English    Türkçe    فارسی   

5
2332-2341

  • Çünkü aslandan artan artıkları onlar yerlerdi. Aslan hastalanınca onlar da dara düştüler.
  • Aslan, bir tilkiye var git, benim içim bir eşek avla.
  • Çayırlıkta bir eşek bulursan ona maval oku, kandırıp buraya getir.
  • Eşeğin etini yer, kuvvetlenirsem ondan sonra başka bir av tutabilirim. 2335
  • Birazcığını ben yiyeyim, geri kalanını siz yersiniz. Ben de bu suretle sizin gıdalanmanıza sebep olayım.
  • Benim için ya bir eşek ara, ya bir öküz. Ne bulursan ona, o bildiğin afsunlardan oku,
  • Onu afsunlarla, güzel sözlerle aldat, buraya çek, getir diye emir verdi.

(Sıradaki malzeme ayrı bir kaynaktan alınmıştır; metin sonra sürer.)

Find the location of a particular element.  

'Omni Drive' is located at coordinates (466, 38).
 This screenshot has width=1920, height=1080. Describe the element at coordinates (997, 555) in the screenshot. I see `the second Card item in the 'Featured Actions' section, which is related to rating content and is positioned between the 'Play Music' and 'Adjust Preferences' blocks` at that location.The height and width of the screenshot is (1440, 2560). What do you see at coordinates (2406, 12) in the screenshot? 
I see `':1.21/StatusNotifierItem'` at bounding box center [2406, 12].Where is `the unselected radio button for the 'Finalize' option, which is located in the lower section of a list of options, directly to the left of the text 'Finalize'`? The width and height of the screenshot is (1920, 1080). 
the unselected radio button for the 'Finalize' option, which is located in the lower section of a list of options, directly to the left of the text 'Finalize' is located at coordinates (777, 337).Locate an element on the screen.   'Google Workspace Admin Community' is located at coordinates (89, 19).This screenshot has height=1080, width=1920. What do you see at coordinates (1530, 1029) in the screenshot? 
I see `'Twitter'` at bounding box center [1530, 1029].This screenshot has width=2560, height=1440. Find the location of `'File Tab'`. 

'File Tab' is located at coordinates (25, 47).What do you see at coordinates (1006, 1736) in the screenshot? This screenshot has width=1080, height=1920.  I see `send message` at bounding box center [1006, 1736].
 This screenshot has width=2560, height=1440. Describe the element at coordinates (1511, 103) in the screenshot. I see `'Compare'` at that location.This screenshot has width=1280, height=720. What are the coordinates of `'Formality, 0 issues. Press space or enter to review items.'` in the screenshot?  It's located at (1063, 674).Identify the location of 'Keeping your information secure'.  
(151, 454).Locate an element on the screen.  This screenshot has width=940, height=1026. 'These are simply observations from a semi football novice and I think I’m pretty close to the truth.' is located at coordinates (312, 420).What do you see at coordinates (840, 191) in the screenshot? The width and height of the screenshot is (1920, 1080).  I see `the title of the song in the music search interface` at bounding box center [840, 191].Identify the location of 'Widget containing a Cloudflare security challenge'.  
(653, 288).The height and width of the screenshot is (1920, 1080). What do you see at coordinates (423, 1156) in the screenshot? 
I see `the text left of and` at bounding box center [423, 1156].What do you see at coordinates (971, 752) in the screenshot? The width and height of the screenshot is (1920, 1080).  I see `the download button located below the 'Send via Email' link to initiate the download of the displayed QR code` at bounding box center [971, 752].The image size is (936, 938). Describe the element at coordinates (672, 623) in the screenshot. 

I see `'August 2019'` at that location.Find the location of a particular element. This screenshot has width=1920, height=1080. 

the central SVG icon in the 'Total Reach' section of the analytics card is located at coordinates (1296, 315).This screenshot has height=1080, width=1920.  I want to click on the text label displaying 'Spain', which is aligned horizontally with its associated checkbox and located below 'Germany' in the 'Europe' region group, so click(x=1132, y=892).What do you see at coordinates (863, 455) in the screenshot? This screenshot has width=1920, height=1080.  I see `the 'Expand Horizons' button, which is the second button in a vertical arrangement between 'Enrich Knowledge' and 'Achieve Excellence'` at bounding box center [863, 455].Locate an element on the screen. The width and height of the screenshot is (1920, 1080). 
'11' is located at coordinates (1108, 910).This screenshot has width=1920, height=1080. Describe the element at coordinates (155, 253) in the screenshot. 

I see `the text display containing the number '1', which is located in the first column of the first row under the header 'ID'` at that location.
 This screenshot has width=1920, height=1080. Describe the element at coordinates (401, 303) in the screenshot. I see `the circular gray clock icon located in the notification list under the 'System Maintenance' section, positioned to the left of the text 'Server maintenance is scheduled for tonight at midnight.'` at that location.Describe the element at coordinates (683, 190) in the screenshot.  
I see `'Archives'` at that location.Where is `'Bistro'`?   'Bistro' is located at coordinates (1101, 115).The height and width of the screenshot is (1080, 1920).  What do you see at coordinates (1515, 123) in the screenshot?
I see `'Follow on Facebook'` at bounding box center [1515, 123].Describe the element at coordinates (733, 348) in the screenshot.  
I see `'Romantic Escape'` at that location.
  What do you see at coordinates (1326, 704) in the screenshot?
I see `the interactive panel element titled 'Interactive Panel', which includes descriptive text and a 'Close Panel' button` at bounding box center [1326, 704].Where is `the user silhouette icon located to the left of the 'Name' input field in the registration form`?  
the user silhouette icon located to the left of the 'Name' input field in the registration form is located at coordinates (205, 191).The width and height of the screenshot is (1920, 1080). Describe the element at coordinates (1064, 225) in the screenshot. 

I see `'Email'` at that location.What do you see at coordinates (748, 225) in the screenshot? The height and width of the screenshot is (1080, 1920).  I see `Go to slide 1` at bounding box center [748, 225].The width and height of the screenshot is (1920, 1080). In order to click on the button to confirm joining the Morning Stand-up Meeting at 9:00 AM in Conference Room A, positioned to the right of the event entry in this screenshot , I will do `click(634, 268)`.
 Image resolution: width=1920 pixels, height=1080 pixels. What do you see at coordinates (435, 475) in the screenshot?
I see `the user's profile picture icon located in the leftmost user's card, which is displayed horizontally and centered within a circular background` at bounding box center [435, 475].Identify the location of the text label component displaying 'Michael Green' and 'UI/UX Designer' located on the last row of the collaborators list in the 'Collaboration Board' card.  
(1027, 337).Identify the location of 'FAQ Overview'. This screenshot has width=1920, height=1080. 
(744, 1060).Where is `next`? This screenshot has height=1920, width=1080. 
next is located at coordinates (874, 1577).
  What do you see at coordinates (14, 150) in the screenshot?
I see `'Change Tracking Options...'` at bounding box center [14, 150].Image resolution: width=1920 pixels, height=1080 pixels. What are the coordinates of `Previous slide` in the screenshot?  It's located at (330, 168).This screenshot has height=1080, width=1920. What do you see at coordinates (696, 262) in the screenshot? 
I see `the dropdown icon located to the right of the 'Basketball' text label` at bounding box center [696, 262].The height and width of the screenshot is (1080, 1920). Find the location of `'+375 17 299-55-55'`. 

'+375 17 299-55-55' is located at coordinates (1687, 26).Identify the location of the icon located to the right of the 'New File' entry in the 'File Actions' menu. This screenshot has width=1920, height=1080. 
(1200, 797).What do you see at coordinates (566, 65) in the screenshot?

  • Tanrı ilhamiyle, mertebelere göre halka yargılanma ve rahmet gıdasından ecir verme bakımından Tanrı'ya vâsıl olan kutup, aslana benzer. Başka canavarlar da onun artıklarını yeyip doyarlar. Fakat onların aslana yakınlıkları, mekân bakımından değil, sıfat bakımındandır. Bunun tafsilleri, çoktur, doğru yola götüren, Tanrı'dır
  • Kutup aslandır, işi de avlanmakdır. Bu halkın artakalanları, onun artıklarını yerler.
  • Kudretin yettikçe kutbun rızasına çalış da o kuvvetlensin, vahşi hayvanları avlasın. 2340
  • Onun, halk gibi kuvvetsiz kalması caiz mi? Bütün boğazlara giren rızık, aklın elinden verilir.